表2 鼠伤寒沙门菌在多重耐药泵抑制剂、多重耐药泵AcrB和多重耐药泵调控蛋白存在或缺失时MICs

2.4 喹诺酮耐药决定区和多重耐药泵调控蛋白靶位点突变 序列检测结果见表3。4株临床菌在GyrA均出现Gly133→Glu突变。CST2在ParC出现了Thr57→Ser突变，CST3在GyrA和ParC分别出现了Asp87→Gly和Thr57→Ser突变。另外，CST2、CST3 和CST4的AcrR也发现了突变。其中，CST2和CST3 的AcrR在第216位氨基酸发生了突变(Ser→Ala)；CST4中acrR第235位碱基G缺失，导致其在第267位形成TAA终止密码子，acrR基因转录提前终止。CST4中acrR基因序列经NCBI中BLAST对比，没有发现100%同源序列，上传至NCBI数据库获得序列号为ON614636。另外，AcrAB其他相关调控蛋白(RamRA、MarRA和SoxRS) 均未出现突变。

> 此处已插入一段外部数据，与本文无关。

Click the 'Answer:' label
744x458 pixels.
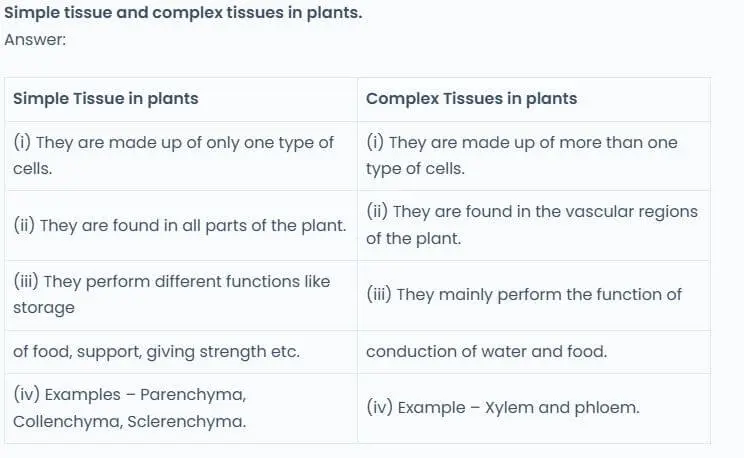[x=34, y=40]
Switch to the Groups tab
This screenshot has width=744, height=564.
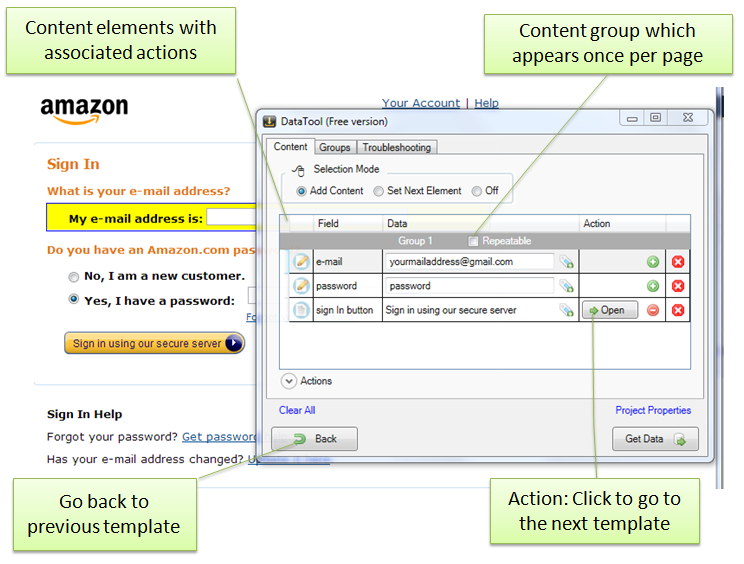click(x=335, y=147)
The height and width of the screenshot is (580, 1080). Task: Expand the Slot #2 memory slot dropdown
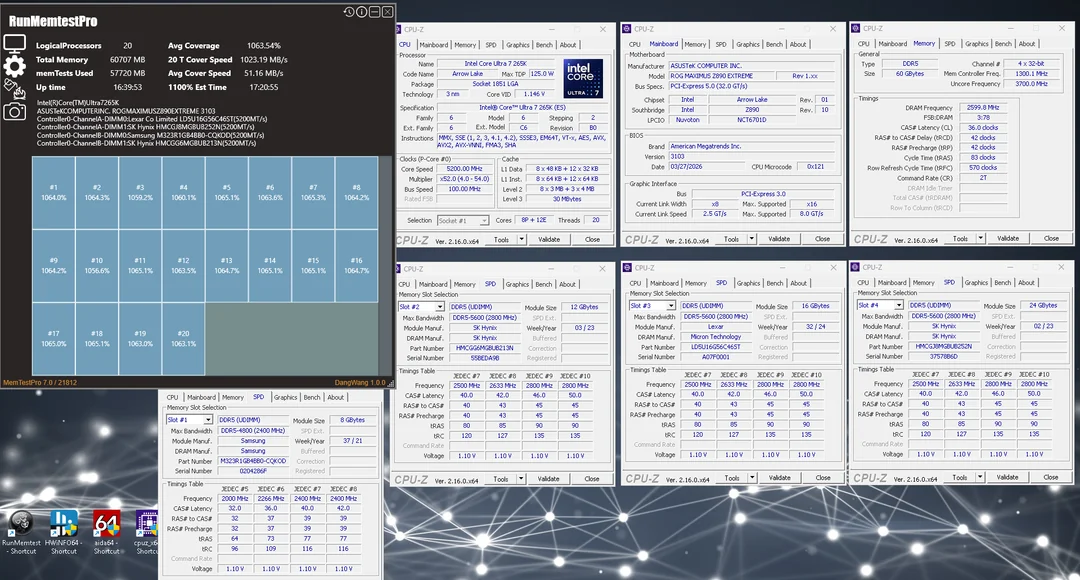pyautogui.click(x=422, y=306)
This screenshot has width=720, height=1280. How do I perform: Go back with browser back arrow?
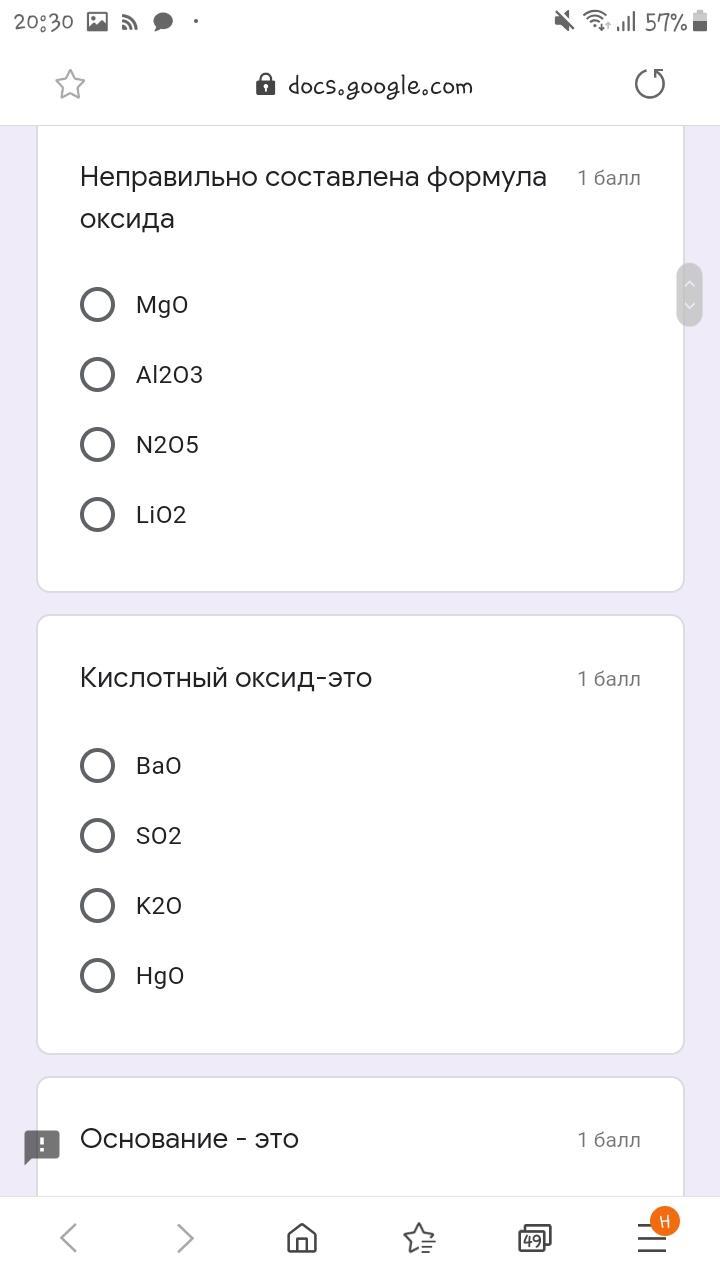(69, 1238)
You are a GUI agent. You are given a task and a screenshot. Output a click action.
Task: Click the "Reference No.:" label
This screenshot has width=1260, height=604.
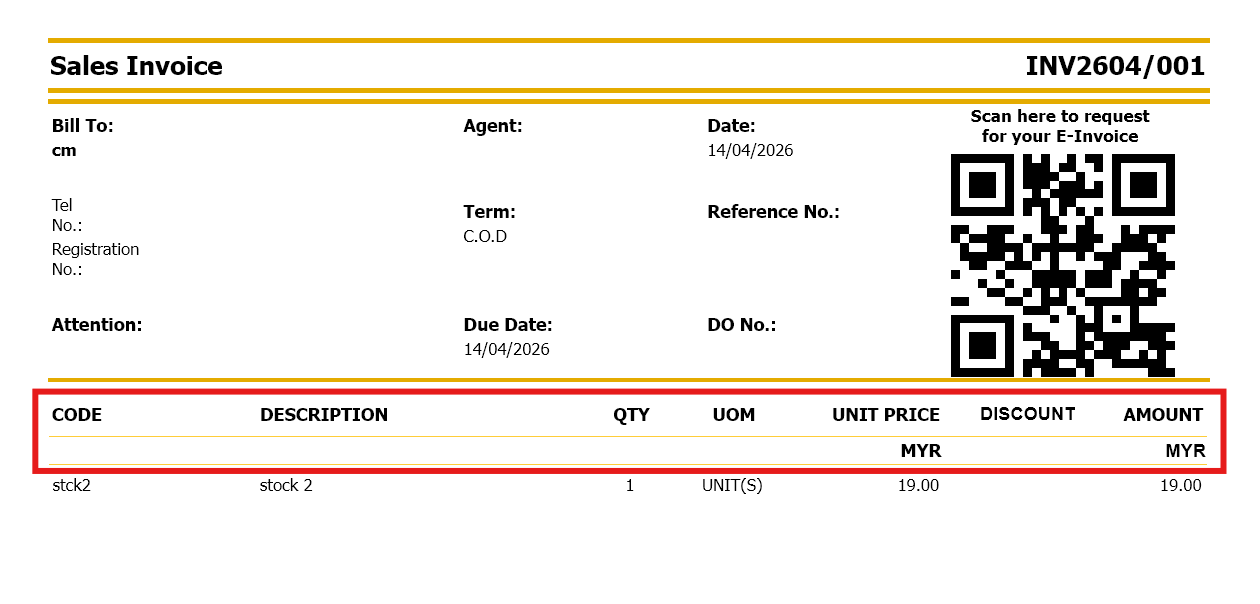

表3 临床菌喹诺酮耐药决定区和多重耐药泵调控蛋白AcrR靶位点突变

2.5 AcrR表达载体构建及互补 ST菌acrR基因通过pET-32a载体构建重组质粒pET-32a-acrR，该质粒在临床菌CST2、CST3和CST4中过表达后，盐酸四环素对CST2的MICs下降3.00倍，头孢噻呋钠、盐酸四环素和多西环素对CST3的MICs下降3.98～21.40倍；恩诺沙星和加替沙星对CST4的MICs分别下降4.00倍和3.00倍 (表4)。

表4 临床菌及其过表达AcrR后MICs

3 讨论

多重耐药泵抑制剂PAβN能够抑制AcrAB和AcrEF表达，导致多个药物对细菌的MICs显著下降[16]。本试验发现，PAβN导致盐酸四环素、多西环素、恩诺沙星和加替沙星对ST、CST1、CST2、CST3和CST4的MICs下降3.00～26.67倍;头孢噻呋钠和头孢噻肟MICs没有发生明显改变。Nikaido等研究显示，鼠伤寒沙门菌AcrB能够外排 β-内酰胺类药物且外排能力与该药物含有亲脂侧链的比例有关[17]。试验发现，当acrB在ST、CST1、CST2、CST3和CST4中失活后，头孢噻呋钠和头孢噻肟对所有失活菌的MICs下降3.50～80.00倍。推测PAβN不能有效增加头孢噻呋钠和头孢噻肟敏感性的原因是这2个抗菌药与AcrB结合能力较强或它们与AcrB结合位点和PAβN与AcrB结合位点不同，故PAβN与AcrB结合后不影响2个抗菌药物外排。Lamers等研究发现，10 mg/L PAβN很难有效增加 β-内酰胺类药物对铜绿假单胞菌的敏感性，当PAβN浓度为25 mg/L 或 50 mg/L时可显著增加该类药物对铜绿假单胞菌的敏感性，但该增效作用是由于PAβN增加了细胞膜对 β-内酰胺类药物的通透性而非抑制多重耐药泵表达[18]。CCCP是 H+螯合剂，它通过结合H+降低细胞膜两侧离子浓度差，减少耐药泵转运药物动力从而抑制细菌多重耐药。在鼠伤寒沙门菌体内，MATE家族MdtK依赖Na+反向转运提供的动力将药物从细胞内排至细胞质间隙[19]。同时，MFS家族MdfA依赖H+和其他质子(Na+或K+)反向转运提供的动力将药物从细胞内排至细胞外，特别是在外排中性药物(如氯霉素)时主要依赖Na+或K+反向转运提供的动力[20]。本试验临床菌CST2、CST3和CST4中mdfA和CST2中mdtK表达水平相对ST显著增加，这可能是CCCP对这3株临床菌抑制作用减弱甚至消除的主要原因。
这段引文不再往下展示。